January 31, 2020
Does moderate consumption of alcohol protect you from cardiovascular diseases? Does smoking actually kill you? Organizing clinical trials with randomized groups of drinkers, smokers, and teetotalers to answer these questions is neither practical, nor ethical. The search for causal inference when randomized clinical trials are problematic (and even when they are not) has long been a goal of epidemiological research. Taking advantage of the rise of Genome Wide Association Studies (GWAS) and the wealth of data they have produced, epidemiologists have created a clever hack known as Mendelian randomization (“MR”) to untangle correlation from causation.
Originally developed in the late 1980s, MR has seen its popularity increase steadily over the past twenty years. MR uses genetic differences (variants) to remove confounding variables—such as social or behavioral factors—from analyses by using a genetic proxy for environmental perturbations. A couple of well-studied cases illustrate the concept.
It was observed and published in the late 1990s (see here and here for examples) that moderate alcohol intake was associated with reduced cardiovascular risk in comparison with abstinence or with heavier drinking. In 2019, The Lancet published a study using data from more than 500,000 adults carrying two common variants altering alcohol metabolism, making them perfect predictors of drinking patterns. Instead of relying solely on questionnaires on alcohol consumption which are known to be suspect in their accuracy, this genetic approach allowed the authors to derive causal relations between alcohol intake and incidence of ischemic stroke, intra-cerebral hemorrhage, and acute myocardial infarction. The results were unequivocal:
"The apparently protective effects of moderate alcohol intake against stroke are largely non-causal. Alcohol consumption uniformly increases blood pressure and stroke risk, and appears in this one study to have little net effect on the risk of myocardial infarction."
Another striking example of the power of MR comes from a study that examined whether taking selenium supplements was protective against prostate cancer as many studies had suggested (see here and here for examples). While this hypothesis had been tested in a highly publicized $100 million clinical trial called SELECT that yielded a negative result, these findings were subsequently re-tested using MR. Examining genotype data for tens of thousands of men, the researchers found eleven genetic variants that were associated with naturally higher levels of selenium in the blood. From birth, these people had lived as if they were taking selenium supplements. The scientists then compared the incidence of prostate cancer in people with these variants to that in a control group without them. The results were consistent with SELECT’s conclusions at a fraction of the time and cost:
"Our Mendelian randomization analyses do not support a role for selenium supplementation in prostate cancer prevention and suggest that supplementation could have adverse effects on risks of advanced prostate cancer and type 2 diabetes."

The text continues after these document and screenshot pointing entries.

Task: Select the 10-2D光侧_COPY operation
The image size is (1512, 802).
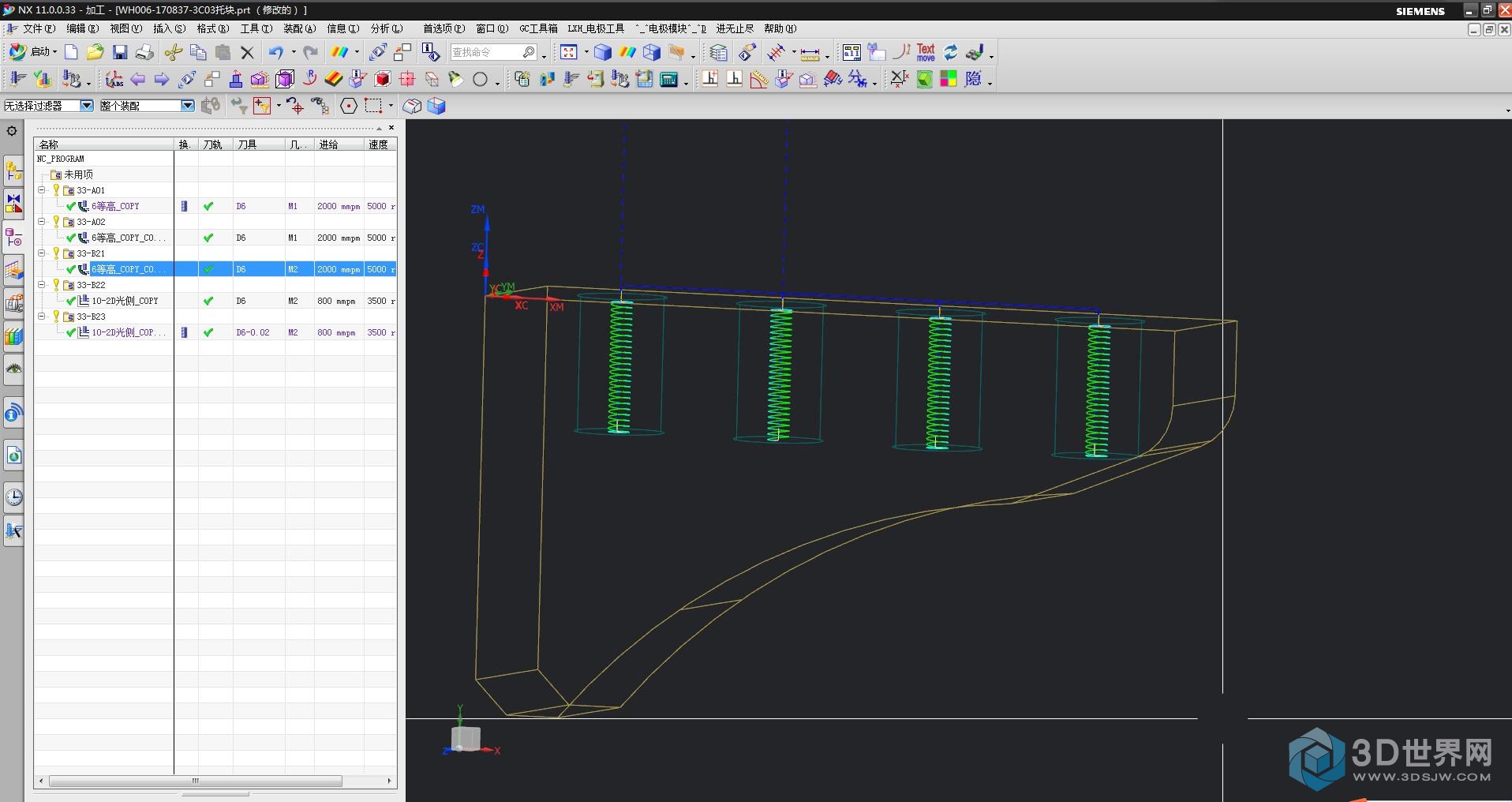Action: (125, 301)
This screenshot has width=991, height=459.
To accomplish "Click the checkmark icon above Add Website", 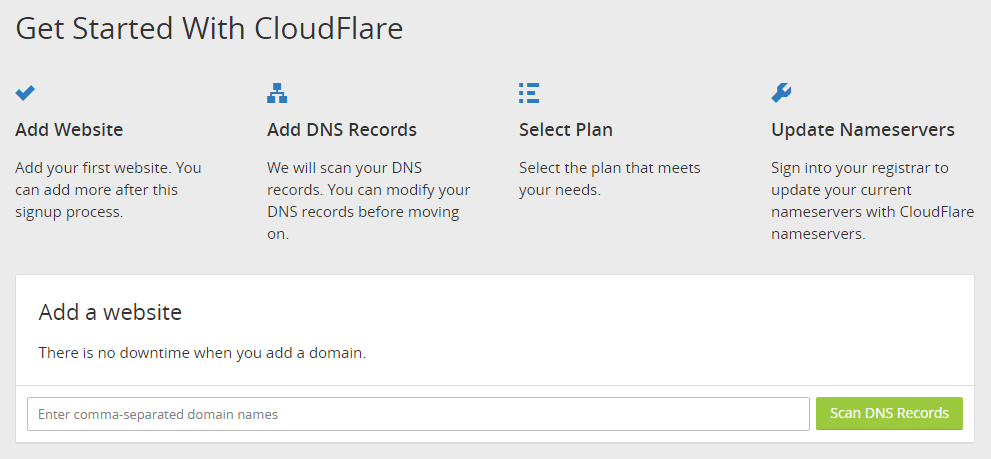I will pos(25,93).
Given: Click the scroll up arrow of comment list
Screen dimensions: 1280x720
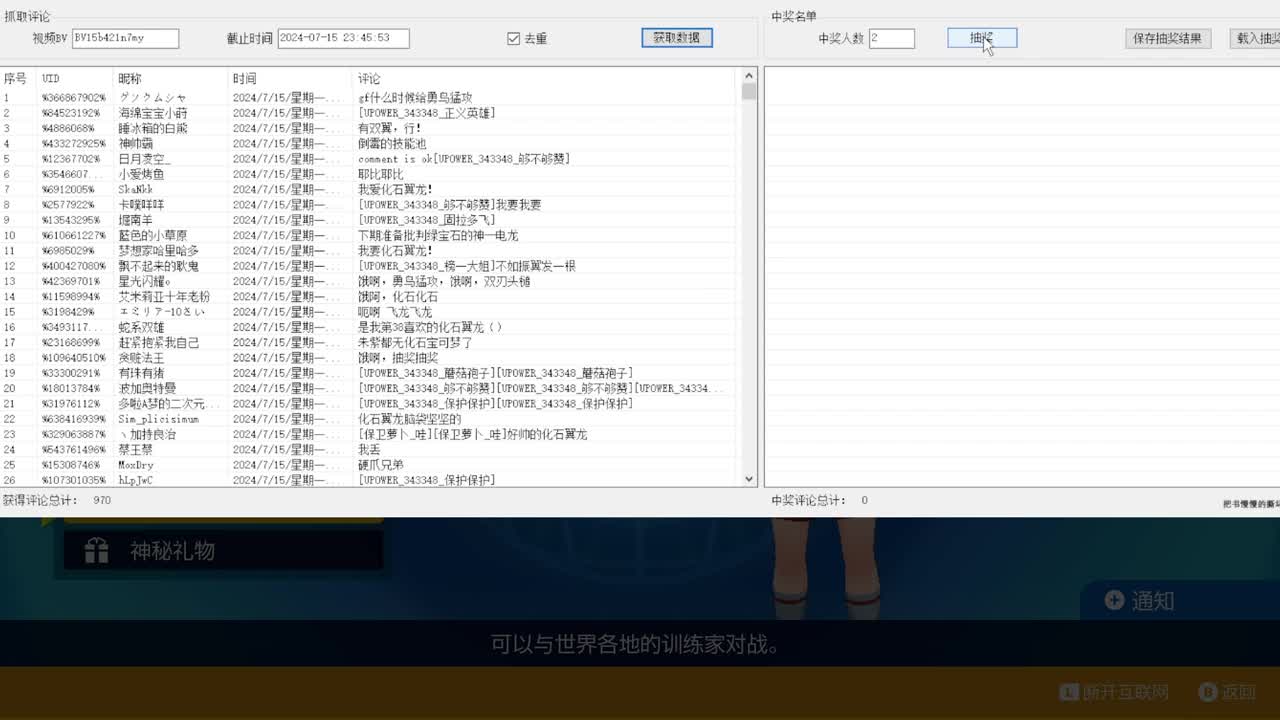Looking at the screenshot, I should (x=749, y=75).
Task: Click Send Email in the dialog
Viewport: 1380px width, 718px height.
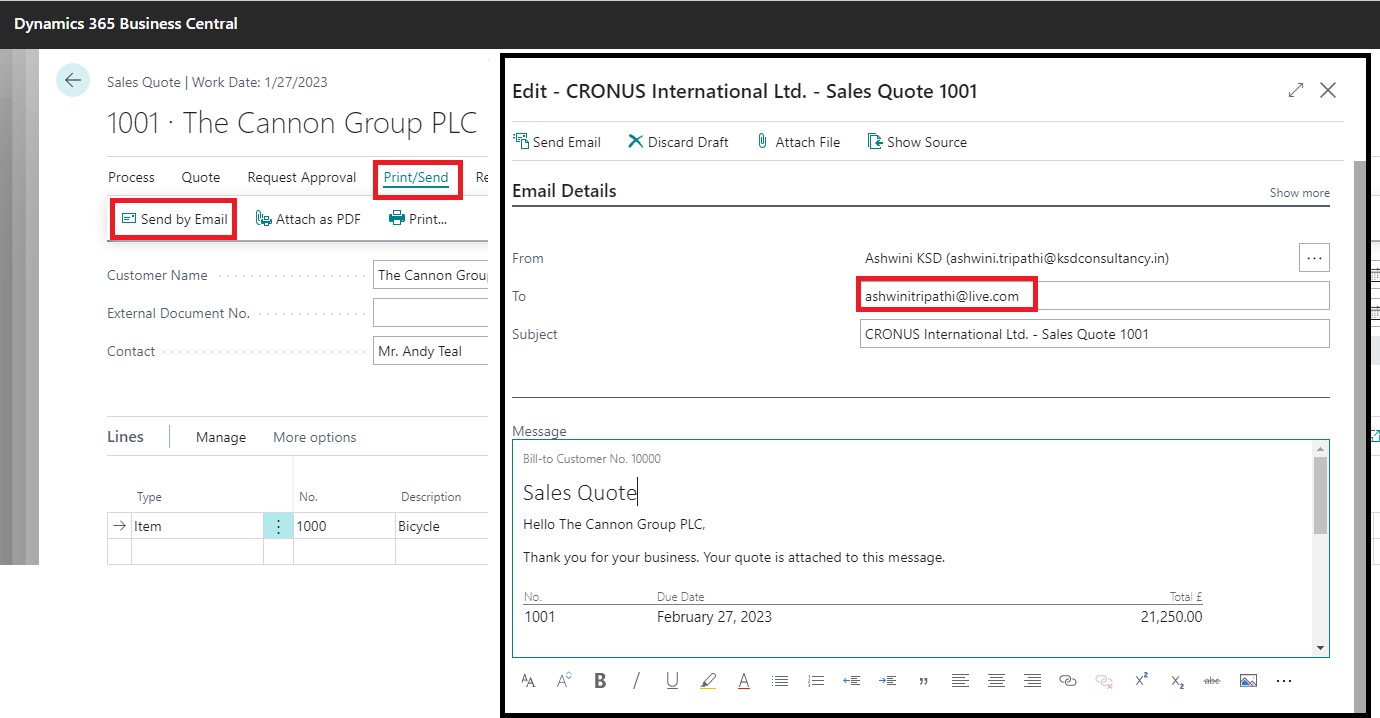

While MR can be both powerful and efficient in seeking out causal relationships, the technique must be used judiciously. MR studies must be careful to ensure the underlying genetic data are of sufficient quality, and that the underlying mechanistic assumptions are sufficiently robust. Indeed, one key assumption in using this technique properly is that the genetic proxy used does not affect the outcome through an unknown mechanism of action.
While MR will not replace clinical trials altogether, this strategy along with other statistical tools can be beneficial in bringing down the time and cost of uncovering causal relationships. Want to test a hypothesis yourself using MR? An MR API created as a collaboration between the University of Bristol, the MRC, and Cancer Research UK is openly available.